*** Opening RECORDS TO USE ***

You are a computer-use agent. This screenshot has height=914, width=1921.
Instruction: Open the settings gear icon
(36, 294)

*** Closing RECORDS TO USE ***
*** Opening RECORDS TO USE ***

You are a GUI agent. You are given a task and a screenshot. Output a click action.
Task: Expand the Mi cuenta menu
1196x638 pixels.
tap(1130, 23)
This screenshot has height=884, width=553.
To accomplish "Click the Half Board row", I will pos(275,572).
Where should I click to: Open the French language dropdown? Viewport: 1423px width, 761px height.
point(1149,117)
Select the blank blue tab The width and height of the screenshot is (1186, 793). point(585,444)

*** Closing RECORDS TO USE ***
*** Opening RECORDS TO USE ***

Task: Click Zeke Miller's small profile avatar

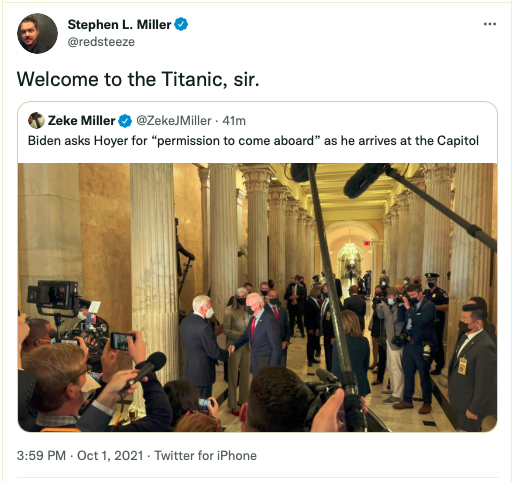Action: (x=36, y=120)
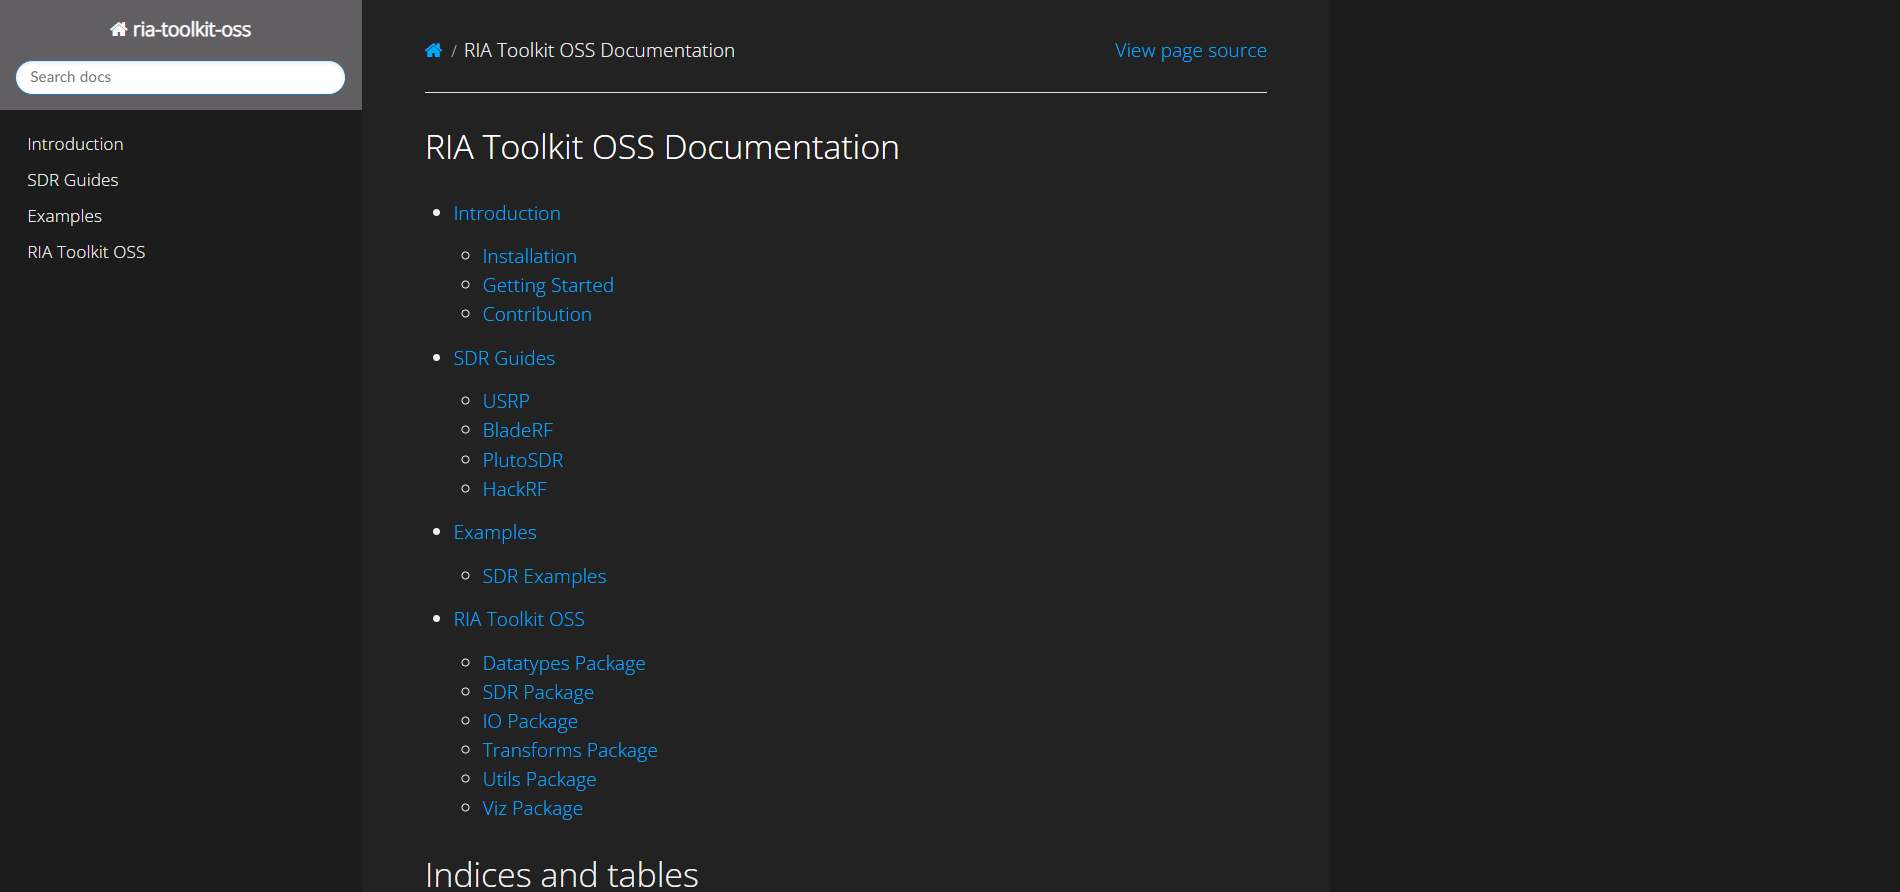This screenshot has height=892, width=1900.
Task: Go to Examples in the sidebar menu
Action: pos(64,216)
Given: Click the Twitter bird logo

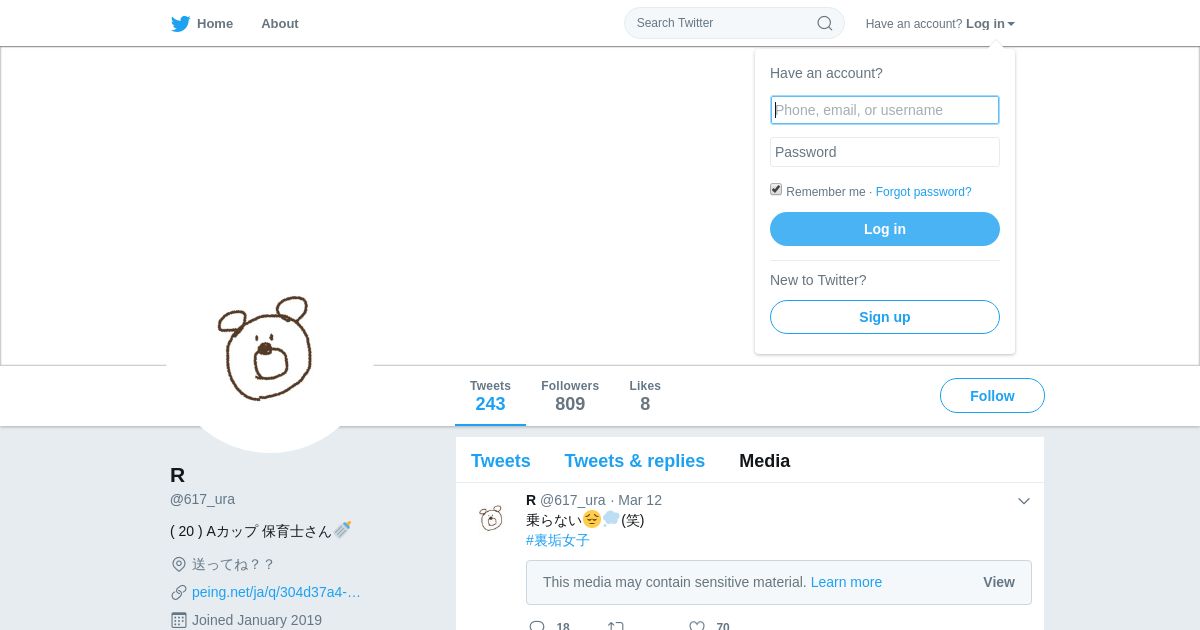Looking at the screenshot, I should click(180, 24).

*** Closing RECORDS TO USE ***

The word "agent" appears in how many lines of the records? Give the number only.

### PROBLEM SOLUTION
2